WRITTEN INSTRUCTION
Convert every line of the records below into a JSON list of strings, one string per line, leaving out blank lines.

RECORDS TO PROCESS

* START *

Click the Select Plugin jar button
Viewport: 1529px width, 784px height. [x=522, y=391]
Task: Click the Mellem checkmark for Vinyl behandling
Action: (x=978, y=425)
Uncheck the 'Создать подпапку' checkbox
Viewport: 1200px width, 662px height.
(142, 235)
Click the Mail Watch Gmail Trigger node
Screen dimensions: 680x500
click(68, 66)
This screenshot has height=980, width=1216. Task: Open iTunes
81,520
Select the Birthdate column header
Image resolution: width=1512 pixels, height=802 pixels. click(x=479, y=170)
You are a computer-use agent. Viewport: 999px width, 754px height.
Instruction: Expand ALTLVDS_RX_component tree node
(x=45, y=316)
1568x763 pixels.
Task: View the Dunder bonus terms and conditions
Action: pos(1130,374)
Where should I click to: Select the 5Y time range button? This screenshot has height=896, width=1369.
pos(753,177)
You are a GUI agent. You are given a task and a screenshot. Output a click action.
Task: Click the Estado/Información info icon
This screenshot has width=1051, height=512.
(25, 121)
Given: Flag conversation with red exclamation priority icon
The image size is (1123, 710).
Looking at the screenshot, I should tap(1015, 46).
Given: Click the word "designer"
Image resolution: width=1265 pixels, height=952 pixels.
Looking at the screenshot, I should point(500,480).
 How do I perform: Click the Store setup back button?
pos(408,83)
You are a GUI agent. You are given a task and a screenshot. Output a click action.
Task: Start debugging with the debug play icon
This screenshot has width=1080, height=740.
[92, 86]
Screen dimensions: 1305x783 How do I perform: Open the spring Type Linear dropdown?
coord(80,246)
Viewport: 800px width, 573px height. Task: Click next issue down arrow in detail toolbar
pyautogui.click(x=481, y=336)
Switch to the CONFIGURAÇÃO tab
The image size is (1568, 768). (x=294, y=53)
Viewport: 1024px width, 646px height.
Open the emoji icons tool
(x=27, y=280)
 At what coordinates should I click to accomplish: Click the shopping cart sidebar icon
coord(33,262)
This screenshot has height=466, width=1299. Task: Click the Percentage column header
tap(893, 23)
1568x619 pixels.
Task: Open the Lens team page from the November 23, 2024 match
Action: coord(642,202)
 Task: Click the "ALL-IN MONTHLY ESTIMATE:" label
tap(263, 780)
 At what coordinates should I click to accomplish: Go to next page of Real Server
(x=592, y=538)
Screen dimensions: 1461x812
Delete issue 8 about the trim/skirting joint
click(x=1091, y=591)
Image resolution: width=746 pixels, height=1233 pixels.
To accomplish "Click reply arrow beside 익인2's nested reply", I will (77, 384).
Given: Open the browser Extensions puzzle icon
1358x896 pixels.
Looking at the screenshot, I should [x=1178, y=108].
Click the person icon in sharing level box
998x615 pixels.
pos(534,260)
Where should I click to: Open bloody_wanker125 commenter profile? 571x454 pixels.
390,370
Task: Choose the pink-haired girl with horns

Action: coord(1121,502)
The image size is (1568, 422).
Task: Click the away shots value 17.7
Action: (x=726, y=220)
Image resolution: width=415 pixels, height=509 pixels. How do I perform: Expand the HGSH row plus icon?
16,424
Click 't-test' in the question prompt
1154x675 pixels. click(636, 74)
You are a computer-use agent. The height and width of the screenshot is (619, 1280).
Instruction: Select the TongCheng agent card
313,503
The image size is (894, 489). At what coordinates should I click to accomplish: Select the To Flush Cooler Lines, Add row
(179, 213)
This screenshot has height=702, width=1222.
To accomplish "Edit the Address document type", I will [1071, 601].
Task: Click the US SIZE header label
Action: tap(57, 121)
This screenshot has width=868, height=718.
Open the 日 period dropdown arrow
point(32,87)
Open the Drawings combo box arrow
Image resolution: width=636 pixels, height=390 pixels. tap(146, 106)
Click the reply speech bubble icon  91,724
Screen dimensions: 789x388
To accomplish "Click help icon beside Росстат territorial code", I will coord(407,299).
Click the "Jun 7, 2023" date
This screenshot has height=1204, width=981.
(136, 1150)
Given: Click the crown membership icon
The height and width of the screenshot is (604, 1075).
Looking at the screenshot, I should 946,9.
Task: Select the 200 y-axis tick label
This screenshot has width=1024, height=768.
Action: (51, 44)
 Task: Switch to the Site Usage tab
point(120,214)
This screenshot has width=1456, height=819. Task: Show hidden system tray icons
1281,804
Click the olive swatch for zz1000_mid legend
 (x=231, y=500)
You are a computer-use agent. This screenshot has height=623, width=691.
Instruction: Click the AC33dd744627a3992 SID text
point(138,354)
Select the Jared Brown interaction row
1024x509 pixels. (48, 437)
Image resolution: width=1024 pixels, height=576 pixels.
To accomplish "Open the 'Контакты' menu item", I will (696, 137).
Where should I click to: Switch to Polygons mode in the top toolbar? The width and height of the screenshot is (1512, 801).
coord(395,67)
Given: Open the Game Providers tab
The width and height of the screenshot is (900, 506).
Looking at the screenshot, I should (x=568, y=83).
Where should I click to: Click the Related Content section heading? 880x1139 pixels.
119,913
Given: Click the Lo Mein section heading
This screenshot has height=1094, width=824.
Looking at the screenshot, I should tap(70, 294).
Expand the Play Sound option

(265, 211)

* END *

FINAL ANSWER
[
  "Click the Select Plugin jar button",
  "Viewport: 1529px width, 784px height. [x=522, y=391]",
  "Task: Click the Mellem checkmark for Vinyl behandling",
  "Action: (x=978, y=425)",
  "Uncheck the 'Создать подпапку' checkbox",
  "Viewport: 1200px width, 662px height.",
  "(142, 235)",
  "Click the Mail Watch Gmail Trigger node",
  "Screen dimensions: 680x500",
  "click(68, 66)",
  "This screenshot has height=980, width=1216. Task: Open iTunes",
  "81,520",
  "Select the Birthdate column header",
  "Image resolution: width=1512 pixels, height=802 pixels. click(x=479, y=170)",
  "You are a computer-use agent. Viewport: 999px width, 754px height.",
  "Instruction: Expand ALTLVDS_RX_component tree node",
  "(x=45, y=316)",
  "1568x763 pixels.",
  "Task: View the Dunder bonus terms and conditions",
  "Action: pos(1130,374)",
  "Where should I click to: Select the 5Y time range button? This screenshot has height=896, width=1369.",
  "pos(753,177)",
  "You are a GUI agent. You are given a task and a screenshot. Output a click action.",
  "Task: Click the Estado/Información info icon",
  "This screenshot has width=1051, height=512.",
  "(25, 121)",
  "Given: Flag conversation with red exclamation priority icon",
  "The image size is (1123, 710).",
  "Looking at the screenshot, I should tap(1015, 46).",
  "Given: Click the word \"designer\"",
  "Image resolution: width=1265 pixels, height=952 pixels.",
  "Looking at the screenshot, I should point(500,480).",
  " How do I perform: Click the Store setup back button?",
  "pos(408,83)",
  "You are a GUI agent. You are given a task and a screenshot. Output a click action.",
  "Task: Start debugging with the debug play icon",
  "This screenshot has width=1080, height=740.",
  "[92, 86]",
  "Screen dimensions: 1305x783 How do I perform: Open the spring Type Linear dropdown?",
  "coord(80,246)",
  "Viewport: 800px width, 573px height. Task: Click next issue down arrow in detail toolbar",
  "pyautogui.click(x=481, y=336)",
  "Switch to the CONFIGURAÇÃO tab",
  "The image size is (1568, 768). (x=294, y=53)",
  "Viewport: 1024px width, 646px height.",
  "Open the emoji icons tool",
  "(x=27, y=280)",
  " At what coordinates should I click to accomplish: Click the shopping cart sidebar icon",
  "coord(33,262)",
  "This screenshot has height=466, width=1299. Task: Click the Percentage column header",
  "tap(893, 23)",
  "1568x619 pixels.",
  "Task: Open the Lens team page from the November 23, 2024 match",
  "Action: coord(642,202)",
  " Task: Click the \"ALL-IN MONTHLY ESTIMATE:\" label",
  "tap(263, 780)",
  " At what coordinates should I click to accomplish: Go to next page of Real Server",
  "(x=592, y=538)",
  "Screen dimensions: 1461x812",
  "Delete issue 8 about the trim/skirting joint",
  "click(x=1091, y=591)",
  "Image resolution: width=746 pixels, height=1233 pixels.",
  "To accomplish \"Click reply arrow beside 익인2's nested reply\", I will (77, 384).",
  "Given: Open the browser Extensions puzzle icon",
  "1358x896 pixels.",
  "Looking at the screenshot, I should [x=1178, y=108].",
  "Click the person icon in sharing level box",
  "998x615 pixels.",
  "pos(534,260)",
  "Where should I click to: Open bloody_wanker125 commenter profile? 571x454 pixels.",
  "390,370",
  "Task: Choose the pink-haired girl with horns",
  "Action: coord(1121,502)",
  "The image size is (1568, 422).",
  "Task: Click the away shots value 17.7",
  "Action: (x=726, y=220)",
  "Image resolution: width=415 pixels, height=509 pixels. How do I perform: Expand the HGSH row plus icon?",
  "16,424",
  "Click 't-test' in the question prompt",
  "1154x675 pixels. click(636, 74)",
  "You are a computer-use agent. The height and width of the screenshot is (619, 1280).",
  "Instruction: Select the TongCheng agent card",
  "313,503",
  "The image size is (894, 489). At what coordinates should I click to accomplish: Select the To Flush Cooler Lines, Add row",
  "(179, 213)",
  "This screenshot has height=702, width=1222.",
  "To accomplish \"Edit the Address document type\", I will [1071, 601].",
  "Task: Click the US SIZE header label",
  "Action: tap(57, 121)",
  "This screenshot has width=868, height=718.",
  "Open the 日 period dropdown arrow",
  "point(32,87)",
  "Open the Drawings combo box arrow",
  "Image resolution: width=636 pixels, height=390 pixels. tap(146, 106)",
  "Click the reply speech bubble icon  91,724",
  "Screen dimensions: 789x388",
  "To accomplish \"Click help icon beside Росстат territorial code\", I will coord(407,299).",
  "Click the \"Jun 7, 2023\" date",
  "This screenshot has height=1204, width=981.",
  "(136, 1150)",
  "Given: Click the crown membership icon",
  "The height and width of the screenshot is (604, 1075).",
  "Looking at the screenshot, I should 946,9.",
  "Task: Select the 200 y-axis tick label",
  "This screenshot has width=1024, height=768.",
  "Action: (51, 44)",
  " Task: Switch to the Site Usage tab",
  "point(120,214)",
  "This screenshot has width=1456, height=819. Task: Show hidden system tray icons",
  "1281,804",
  "Click the olive swatch for zz1000_mid legend",
  " (x=231, y=500)",
  "You are a computer-use agent. This screenshot has height=623, width=691.",
  "Instruction: Click the AC33dd744627a3992 SID text",
  "point(138,354)",
  "Select the Jared Brown interaction row",
  "1024x509 pixels. (48, 437)",
  "Image resolution: width=1024 pixels, height=576 pixels.",
  "To accomplish \"Open the 'Контакты' menu item\", I will (696, 137).",
  "Where should I click to: Switch to Polygons mode in the top toolbar? The width and height of the screenshot is (1512, 801).",
  "coord(395,67)",
  "Given: Open the Game Providers tab",
  "The width and height of the screenshot is (900, 506).",
  "Looking at the screenshot, I should (x=568, y=83).",
  "Where should I click to: Click the Related Content section heading? 880x1139 pixels.",
  "119,913",
  "Given: Click the Lo Mein section heading",
  "This screenshot has height=1094, width=824.",
  "Looking at the screenshot, I should tap(70, 294).",
  "Expand the Play Sound option",
  "(265, 211)"
]